Certains reprochent toutefois à Mme Morgan ses liens très étroits avec l'ADQ de Mario Dumont, ce qui pourrait peser lourd dans la balance puisque les militants et les organisateurs conservateurs au Québec sont divisés en deux clans bien tranchés: les sympathisants du PLQ d'un côté et les supporters de l'ADQ de l'autre. Il n'a pas été possible de joindre Mme Morgan hier.

Parmi les autres noms qui circulent comme remplaçants éventuels de Pierre Coulombe figure celui de Jean-Maurice Duplessis, qui a travaillé à la fois au sein de l'organisation de Mario Dumont lors de la campagne électorale de 2003 et pour celle de Stephen Harper en 2006.

Le nom de Bernard Côté, responsable des dossiers de Montréal au bureau du ministre-sénateur Michael Fortier, revient aussi dans les conversations, tout comme celui de Ghislain Maltais.

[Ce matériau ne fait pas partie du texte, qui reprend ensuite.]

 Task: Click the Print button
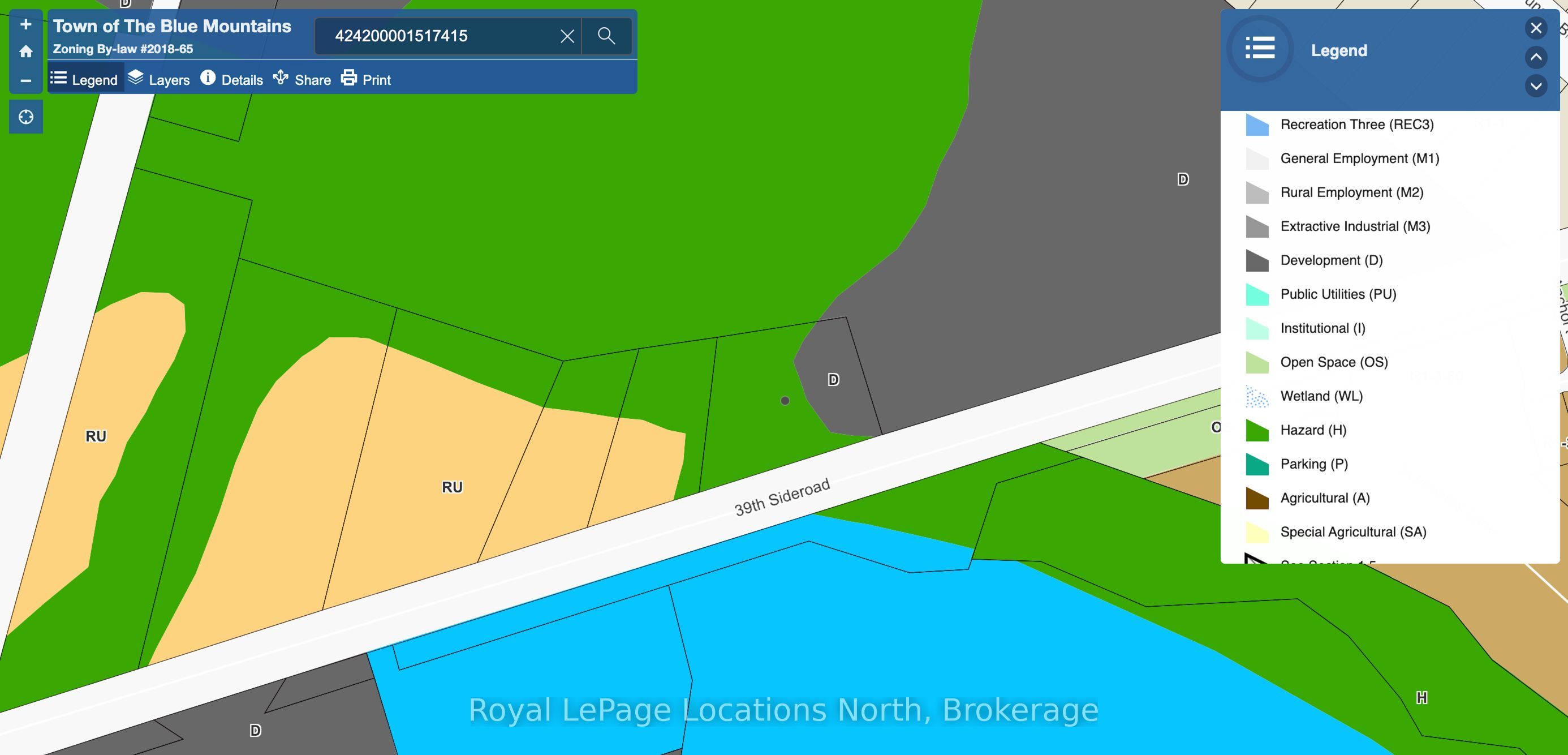(x=366, y=79)
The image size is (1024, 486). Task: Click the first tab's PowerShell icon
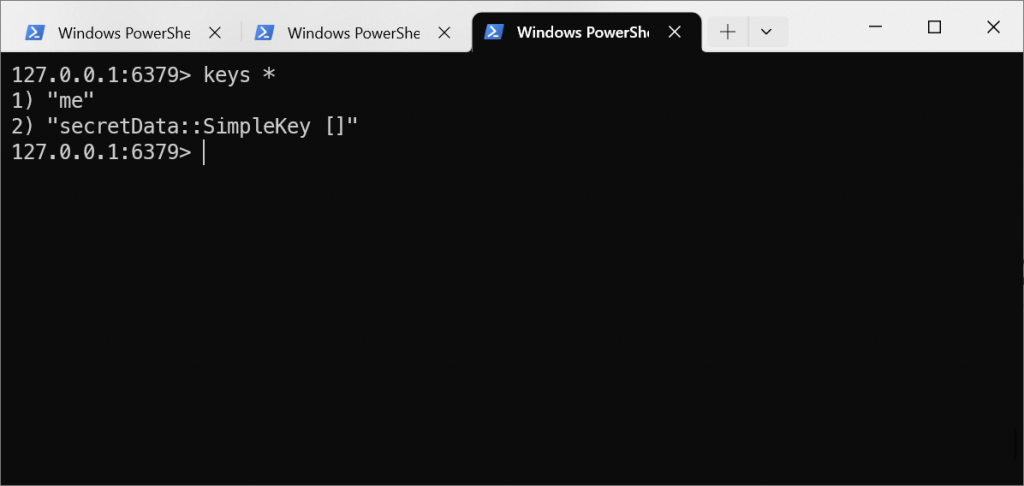pyautogui.click(x=35, y=32)
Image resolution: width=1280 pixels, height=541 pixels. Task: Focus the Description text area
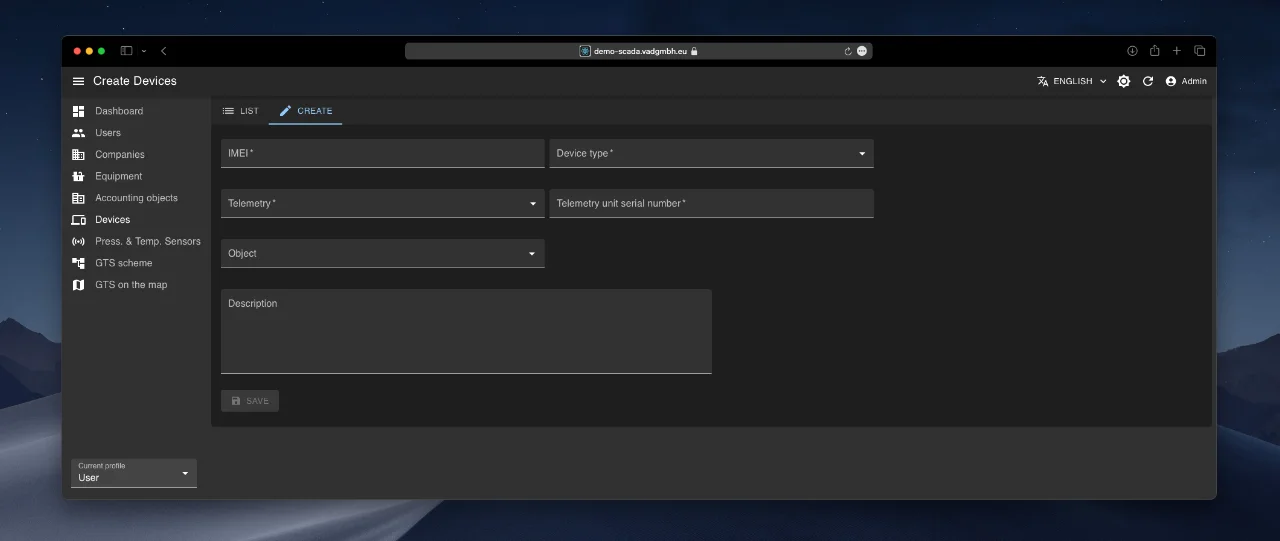(466, 332)
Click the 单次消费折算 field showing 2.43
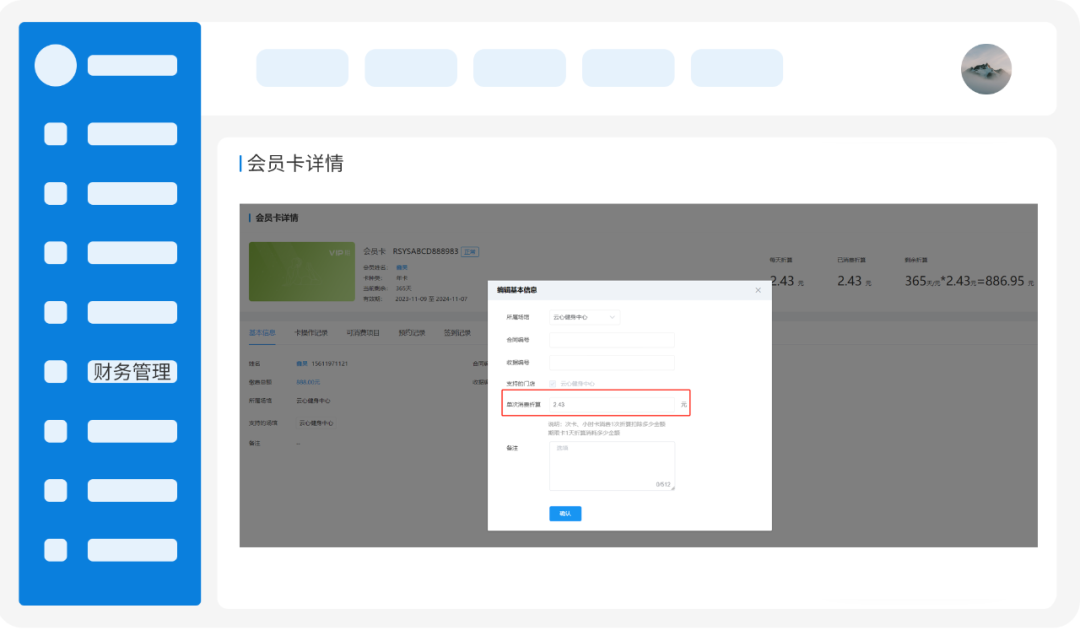 coord(612,404)
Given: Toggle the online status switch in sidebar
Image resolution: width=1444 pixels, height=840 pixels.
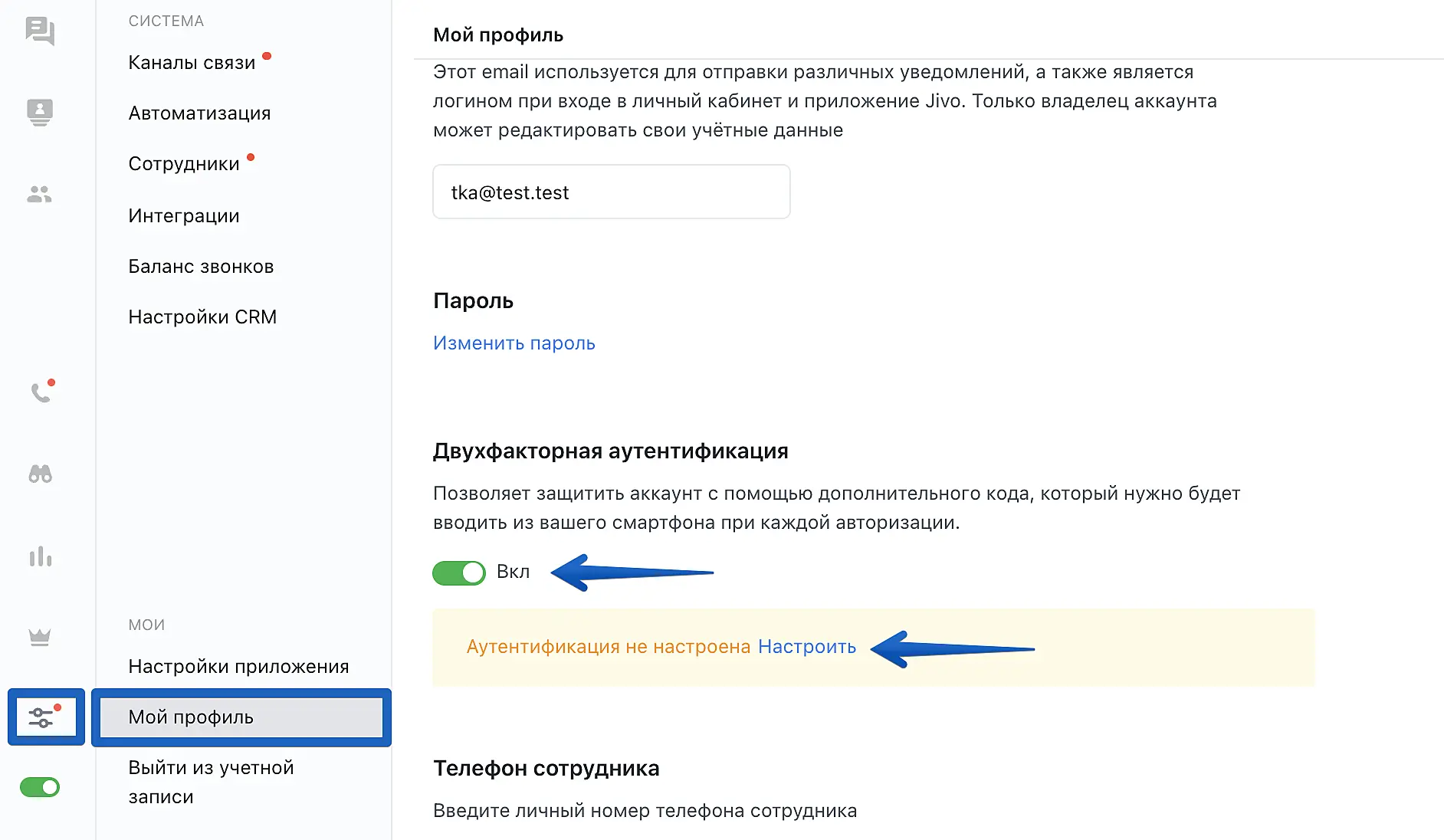Looking at the screenshot, I should pyautogui.click(x=40, y=787).
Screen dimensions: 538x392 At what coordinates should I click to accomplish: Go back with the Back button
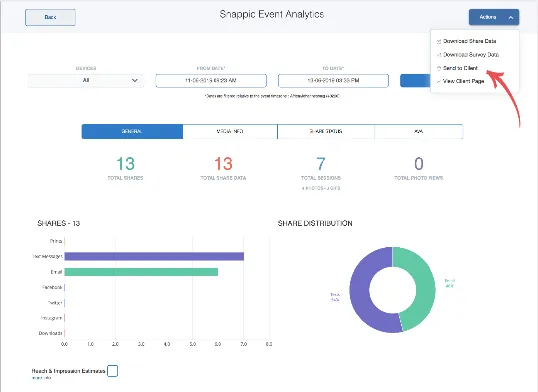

Celui-ci a été député du Parti libéral du Québec au Saguenay entre 1983 et 1994. Depuis 2006, il est président du conseil d'administration du Forum francophone des affaires.

Selon nos sources, le PC jongle avec l'idée de créer une structure à deux têtes avec un organisateur pour le sud du Québec et un autre pour le nord et l'est. Gisèle Morgan pourrait ainsi prendre le sud alors que Ghislain Maltais serait responsable du nord et de l'est de la province. Mais rien n'est encore arrêté en ce qui concerne la succession de Pierre Coulombe.
2 commentaires
  • Gilles Bousquet - Inscrit 29 novembre 2007 04 h 44

    À qui la faute ?

    Le problème du parti Conservateur est plus relié à son penchant pour la guerre en Afghanistan et à ses politiques en environnement qu'à son organisateur en chef, probablement. La pollution et les morts, c'est pas trop fort.

    Pour avoir une liste de bénévoles, ça prend des membres et pour avoir des membres, ça prend des politiques qui attirent. L'organisation du parti en est alors facilitée.

  • Gilles Bousquet - Inscrit 29 novembre 2007 04 h 55

    Fort par défaut

    J'oubliais, le PC est fort dans les sondages seulement à cause de la faiblesse des Libéraux canadiens et de son chef, pour le Bloc, à cause de la longueur que prend la souveraineté à évoluer et pour le NPD, le Québécois moyen le trouve un peu trop à gauche à son goût.

    Ça paraît bien dans les sondages mais ce l'est un peu moins sur le terrain.